--- Task prompt ---
Render the rows below as a numbered list, omitting any blank lines.

(Dataset excerpts)

-.-.-

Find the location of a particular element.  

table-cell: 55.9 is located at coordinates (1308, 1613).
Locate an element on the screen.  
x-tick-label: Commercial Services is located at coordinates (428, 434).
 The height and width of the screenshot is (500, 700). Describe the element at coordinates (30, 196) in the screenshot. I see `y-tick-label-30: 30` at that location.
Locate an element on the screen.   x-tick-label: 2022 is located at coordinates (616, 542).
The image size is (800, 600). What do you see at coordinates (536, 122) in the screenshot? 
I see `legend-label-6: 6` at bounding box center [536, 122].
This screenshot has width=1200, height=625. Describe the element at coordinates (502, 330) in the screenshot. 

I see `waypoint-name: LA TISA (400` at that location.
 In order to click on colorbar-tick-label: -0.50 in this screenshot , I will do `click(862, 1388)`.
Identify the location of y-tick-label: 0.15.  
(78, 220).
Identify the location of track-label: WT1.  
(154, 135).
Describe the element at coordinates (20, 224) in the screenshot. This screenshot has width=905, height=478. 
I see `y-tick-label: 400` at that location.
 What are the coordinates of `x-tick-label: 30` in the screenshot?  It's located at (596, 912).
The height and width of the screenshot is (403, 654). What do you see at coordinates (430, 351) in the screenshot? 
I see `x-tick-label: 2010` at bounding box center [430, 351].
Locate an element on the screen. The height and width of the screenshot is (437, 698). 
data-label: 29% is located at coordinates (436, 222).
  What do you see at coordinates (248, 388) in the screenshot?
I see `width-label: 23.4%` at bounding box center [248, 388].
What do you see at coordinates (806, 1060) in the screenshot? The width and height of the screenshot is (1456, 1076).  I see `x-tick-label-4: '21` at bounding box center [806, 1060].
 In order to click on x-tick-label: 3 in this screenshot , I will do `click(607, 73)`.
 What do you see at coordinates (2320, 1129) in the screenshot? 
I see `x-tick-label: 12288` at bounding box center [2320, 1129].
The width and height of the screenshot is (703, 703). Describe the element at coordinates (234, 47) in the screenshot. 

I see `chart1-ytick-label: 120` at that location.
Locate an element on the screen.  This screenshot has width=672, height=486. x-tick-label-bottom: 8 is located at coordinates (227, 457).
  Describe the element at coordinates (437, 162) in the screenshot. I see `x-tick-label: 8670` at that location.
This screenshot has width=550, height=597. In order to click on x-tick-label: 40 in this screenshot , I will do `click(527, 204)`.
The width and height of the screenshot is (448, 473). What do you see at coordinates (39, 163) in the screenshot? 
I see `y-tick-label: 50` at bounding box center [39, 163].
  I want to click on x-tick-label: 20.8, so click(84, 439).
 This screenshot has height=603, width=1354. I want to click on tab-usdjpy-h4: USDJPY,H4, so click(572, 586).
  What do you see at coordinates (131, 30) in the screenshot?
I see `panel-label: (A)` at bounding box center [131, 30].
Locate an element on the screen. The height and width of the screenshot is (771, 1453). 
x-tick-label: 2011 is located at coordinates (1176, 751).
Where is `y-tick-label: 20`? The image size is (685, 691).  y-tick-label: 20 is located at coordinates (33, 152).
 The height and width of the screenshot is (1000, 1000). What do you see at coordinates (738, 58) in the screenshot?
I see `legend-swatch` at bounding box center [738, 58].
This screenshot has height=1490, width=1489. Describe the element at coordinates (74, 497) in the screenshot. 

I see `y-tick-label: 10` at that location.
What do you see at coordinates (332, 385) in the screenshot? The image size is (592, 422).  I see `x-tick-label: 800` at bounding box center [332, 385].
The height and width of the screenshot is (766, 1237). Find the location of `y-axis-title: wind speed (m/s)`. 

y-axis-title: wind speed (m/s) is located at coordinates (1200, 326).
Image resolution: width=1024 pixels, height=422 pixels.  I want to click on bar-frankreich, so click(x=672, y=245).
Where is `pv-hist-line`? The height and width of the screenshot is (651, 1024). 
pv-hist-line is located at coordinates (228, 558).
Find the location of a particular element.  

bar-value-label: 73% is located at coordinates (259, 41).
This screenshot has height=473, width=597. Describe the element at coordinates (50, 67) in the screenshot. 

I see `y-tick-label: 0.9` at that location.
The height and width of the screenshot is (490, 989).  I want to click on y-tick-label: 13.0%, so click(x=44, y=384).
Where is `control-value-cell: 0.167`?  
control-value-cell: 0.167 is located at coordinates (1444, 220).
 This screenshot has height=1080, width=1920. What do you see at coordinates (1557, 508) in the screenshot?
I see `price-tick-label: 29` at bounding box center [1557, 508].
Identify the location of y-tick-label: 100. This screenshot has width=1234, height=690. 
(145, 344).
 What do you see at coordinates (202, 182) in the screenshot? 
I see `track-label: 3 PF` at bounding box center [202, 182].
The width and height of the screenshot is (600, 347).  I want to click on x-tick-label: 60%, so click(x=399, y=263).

-.-.-

--- Your solution ---
1. Find the location of a particular element.  
2. table-cell: 55.9 is located at coordinates (1308, 1613).
3. Locate an element on the screen.  
4. x-tick-label: Commercial Services is located at coordinates (428, 434).
5.  The height and width of the screenshot is (500, 700). Describe the element at coordinates (30, 196) in the screenshot. I see `y-tick-label-30: 30` at that location.
6. Locate an element on the screen.   x-tick-label: 2022 is located at coordinates (616, 542).
7. The image size is (800, 600). What do you see at coordinates (536, 122) in the screenshot? 
8. I see `legend-label-6: 6` at bounding box center [536, 122].
9. This screenshot has width=1200, height=625. Describe the element at coordinates (502, 330) in the screenshot. 
10. I see `waypoint-name: LA TISA (400` at that location.
11.  In order to click on colorbar-tick-label: -0.50 in this screenshot , I will do `click(862, 1388)`.
12. Identify the location of y-tick-label: 0.15.  
13. (78, 220).
14. Identify the location of track-label: WT1.  
15. (154, 135).
16. Describe the element at coordinates (20, 224) in the screenshot. This screenshot has width=905, height=478. 
17. I see `y-tick-label: 400` at that location.
18.  What are the coordinates of `x-tick-label: 30` in the screenshot?  It's located at (596, 912).
19. The height and width of the screenshot is (403, 654). What do you see at coordinates (430, 351) in the screenshot? 
20. I see `x-tick-label: 2010` at bounding box center [430, 351].
21. Locate an element on the screen. The height and width of the screenshot is (437, 698). 
22. data-label: 29% is located at coordinates (436, 222).
23.   What do you see at coordinates (248, 388) in the screenshot?
24. I see `width-label: 23.4%` at bounding box center [248, 388].
25. What do you see at coordinates (806, 1060) in the screenshot? The width and height of the screenshot is (1456, 1076).  I see `x-tick-label-4: '21` at bounding box center [806, 1060].
26.  In order to click on x-tick-label: 3 in this screenshot , I will do `click(607, 73)`.
27.  What do you see at coordinates (2320, 1129) in the screenshot? 
28. I see `x-tick-label: 12288` at bounding box center [2320, 1129].
29. The width and height of the screenshot is (703, 703). Describe the element at coordinates (234, 47) in the screenshot. 
30. I see `chart1-ytick-label: 120` at that location.
31. Locate an element on the screen.  This screenshot has width=672, height=486. x-tick-label-bottom: 8 is located at coordinates (227, 457).
32.   Describe the element at coordinates (437, 162) in the screenshot. I see `x-tick-label: 8670` at that location.
33. This screenshot has width=550, height=597. In order to click on x-tick-label: 40 in this screenshot , I will do `click(527, 204)`.
34. The width and height of the screenshot is (448, 473). What do you see at coordinates (39, 163) in the screenshot? 
35. I see `y-tick-label: 50` at bounding box center [39, 163].
36.   I want to click on x-tick-label: 20.8, so click(84, 439).
37.  This screenshot has height=603, width=1354. I want to click on tab-usdjpy-h4: USDJPY,H4, so click(572, 586).
38.   What do you see at coordinates (131, 30) in the screenshot?
39. I see `panel-label: (A)` at bounding box center [131, 30].
40. Locate an element on the screen. The height and width of the screenshot is (771, 1453). 
41. x-tick-label: 2011 is located at coordinates (1176, 751).
42. Where is `y-tick-label: 20`? The image size is (685, 691).  y-tick-label: 20 is located at coordinates (33, 152).
43.  The height and width of the screenshot is (1000, 1000). What do you see at coordinates (738, 58) in the screenshot?
44. I see `legend-swatch` at bounding box center [738, 58].
45. This screenshot has height=1490, width=1489. Describe the element at coordinates (74, 497) in the screenshot. 
46. I see `y-tick-label: 10` at that location.
47. What do you see at coordinates (332, 385) in the screenshot? The image size is (592, 422).  I see `x-tick-label: 800` at bounding box center [332, 385].
48. The height and width of the screenshot is (766, 1237). Find the location of `y-axis-title: wind speed (m/s)`. 
49. y-axis-title: wind speed (m/s) is located at coordinates (1200, 326).
50. Image resolution: width=1024 pixels, height=422 pixels.  I want to click on bar-frankreich, so click(x=672, y=245).
51. Where is `pv-hist-line`? The height and width of the screenshot is (651, 1024). 
52. pv-hist-line is located at coordinates (228, 558).
53. Find the location of a particular element.  
54. bar-value-label: 73% is located at coordinates (259, 41).
55. This screenshot has height=473, width=597. Describe the element at coordinates (50, 67) in the screenshot. 
56. I see `y-tick-label: 0.9` at that location.
57. The height and width of the screenshot is (490, 989).  I want to click on y-tick-label: 13.0%, so click(x=44, y=384).
58. Where is `control-value-cell: 0.167`?  
59. control-value-cell: 0.167 is located at coordinates (1444, 220).
60.  This screenshot has height=1080, width=1920. What do you see at coordinates (1557, 508) in the screenshot?
61. I see `price-tick-label: 29` at bounding box center [1557, 508].
62. Identify the location of y-tick-label: 100. This screenshot has width=1234, height=690. 
63. (145, 344).
64.  What do you see at coordinates (202, 182) in the screenshot? 
65. I see `track-label: 3 PF` at bounding box center [202, 182].
66. The width and height of the screenshot is (600, 347).  I want to click on x-tick-label: 60%, so click(x=399, y=263).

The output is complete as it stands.